Centralnym punktem powieści Paula Murraya jest wypadek, w którym ginie ukochana osoba dwojga głównych bohaterów – nie zdradzę których, bo rekonstruowanie podwalin rodziny Barnesów stanowi główną pośród wielu czytelniczych przyjemności. U źródła związku tych dwojga leży więc wspólna tragedia, współdzielona żałoba. Do wypadku dochodzi w przeszłości względem początku opowieści, mamy więc szansę poznać jego konsekwencje i konsekwencje konsekwencji, ponieważ wydarzenia sprzed prawie dwóch dekad, usilnie zatajane i wymazywane z rodzinnych albumów, nadal będą odciskać piętno na kolejnych bohaterach. Wypadek nie tylko pozbawił kogoś ukochanego syna, brata, a dziewczynę jej pierwszego chłopaka. Śmierć w tej historii oznaczała więcej niż żałobę i niemożność pogodzenia się ze śmiercią młodej osoby u progu życia; śmierć połączyła ze sobą dwoje zagubionych i bardzo smutnych ludzi, którzy zwiążą się ze sobą, choć nie powinni, i założą rodzinę.

Opowieść Cassandry

Lekturę tej potężnej – objętościowo, ale i pod względem treści – powieści zaczynamy od historii Cass, która nie ma pojęcia o tym, że przed jej urodzeniem wspomniany wypadek w ogóle miał miejsce. W chwili, gdy się o nim dowie, na niej również odciśnie on swoje piętno. Na razie dziewczyna szykuje się do egzaminów na koniec szkoły – chce zdać na studia do Dublina, do Trinity College, gdzie przed laty studiował jej tata. Zanim jednak dojdzie do egzaminów, spokojne życie Cass wywróci się do góry nogami: jej najlepsza przyjaciółka, Elaine, najpierw odsunie się od Cass, potem w szkole pojawi się nowa nauczycielka – poetka, która zaintryguje obie dziewczyny, na koniec Elaine wciągnie Cass we właśnie poznane imprezowe życie ich miasteczka. Dziewczyny chodzą do pubów, upijają się do nieprzytomności, całują z chłopakami, ale wszystkie te zdarzenia Cass obserwuje jakby przez mgłę, choć jest ich aktywną uczestniczką. Na tym etapie swojego życia dziewczyna za mało jednak zna samą siebie – osobę o dopiero kształtującej się osobowości – by traktować się podmiotowo. To poprzez historię nastoletniej Cassandry i jej szumnego wejścia w dorosłość poznamy resztę rodziny: matkę Imeldę, kobietę o oszałamiającej urodzie, ojca Dickiego, właściciela rodzinnego biznesu samochodowego, który właśnie z hukiem zaczyna upadać, i jej młodszego brata PJ-a, zagubionego we własnej dziecięcej samotności. Wątki z opowieści o codzienności Cass, pozornie nieistotne, w odpowiednim momencie wpadną w zaplanowane przez pisarza przegródki, by uzupełnić konstruowany przez niego obraz, w który z wielką przyjemnością wsiąka się od pierwszych stron.

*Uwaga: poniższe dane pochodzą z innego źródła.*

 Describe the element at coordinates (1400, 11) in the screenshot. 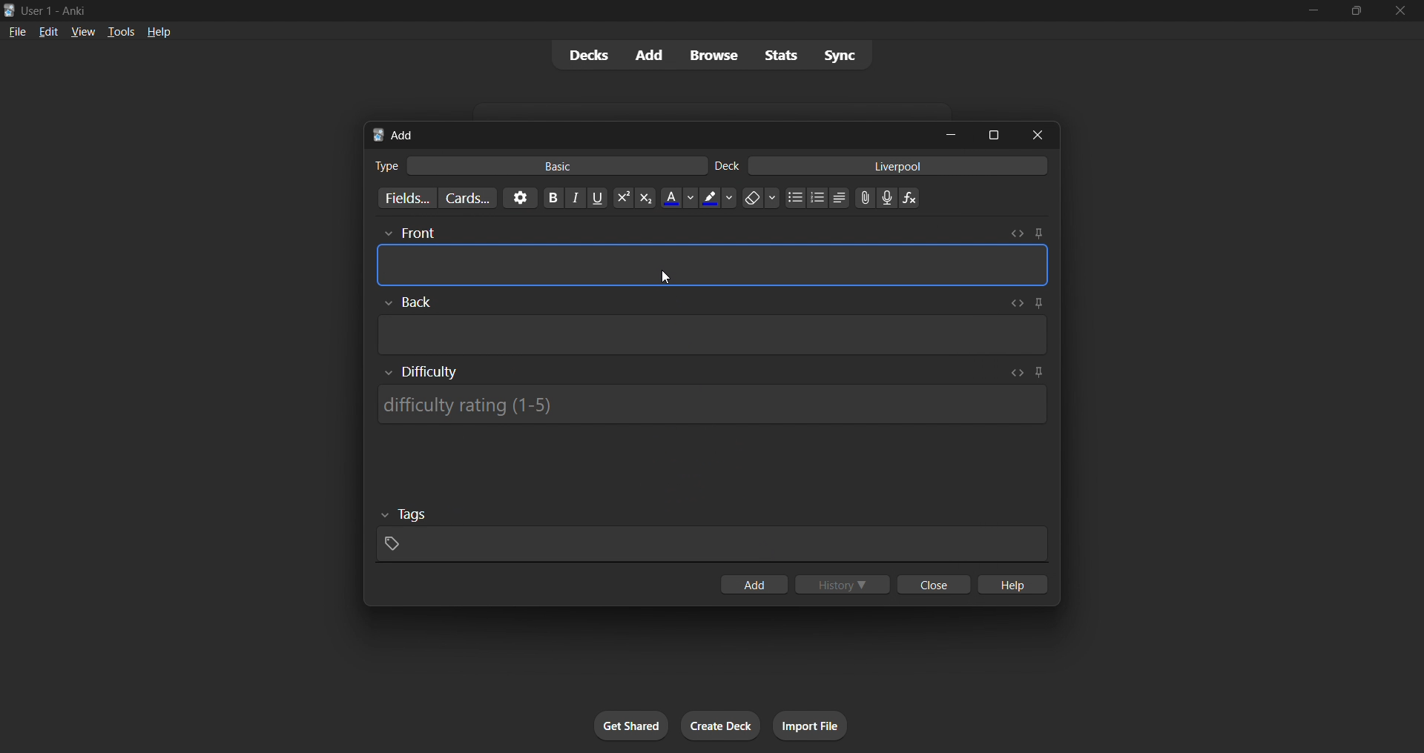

Kunszt Murraya polega na zmyślnym operowaniu perspektywami, z jakich odsłania opowiadaną historię. Postaci oglądane oczami Cass wydają się odmienne od tych pokazywanych z punktu widzenia jej brata lub samych siebie. Jak na nastolatkę przystało, w rodzicach widzi niemalże potworów, jeśli jednak usłyszymy kawałek historii opowiedziany ich głosem, okaże się, że to zupełnie inni ludzie – poranieni przez los, zagubieni pośród własnych nieudolnych wyborów i przekonań, których nie potrafią z czasem zweryfikować. Rodzina Barnesów sprawia wrażenie, jakby jej głównym celem było przetrwanie za wszelką cenę – dokoła nich wybuchają małe apokalipsy, nie tylko te o podłożu emocjonalnym, lecz także całkiem namacalne, jak powódź czy krach ekonomiczny. Choć niebezpieczeństwa czyhają na nich, a przede wszystkim na ich dzieci, na każdym kroku, Barnesowie starają się żyć dalej, w niezmienionej formie, jakby sam upływ czasu mógł tu coś zaradzić. Tymczasem czas, zamiast uzdrawiać, doprowadza do korozji i zniszczeń. Nienaprawiany i niekonserwowany dom chyli się ku upadkowi niezależnie od tego, czy jego domownicy znajdą w sobie siłę, by wreszcie temu zaradzić.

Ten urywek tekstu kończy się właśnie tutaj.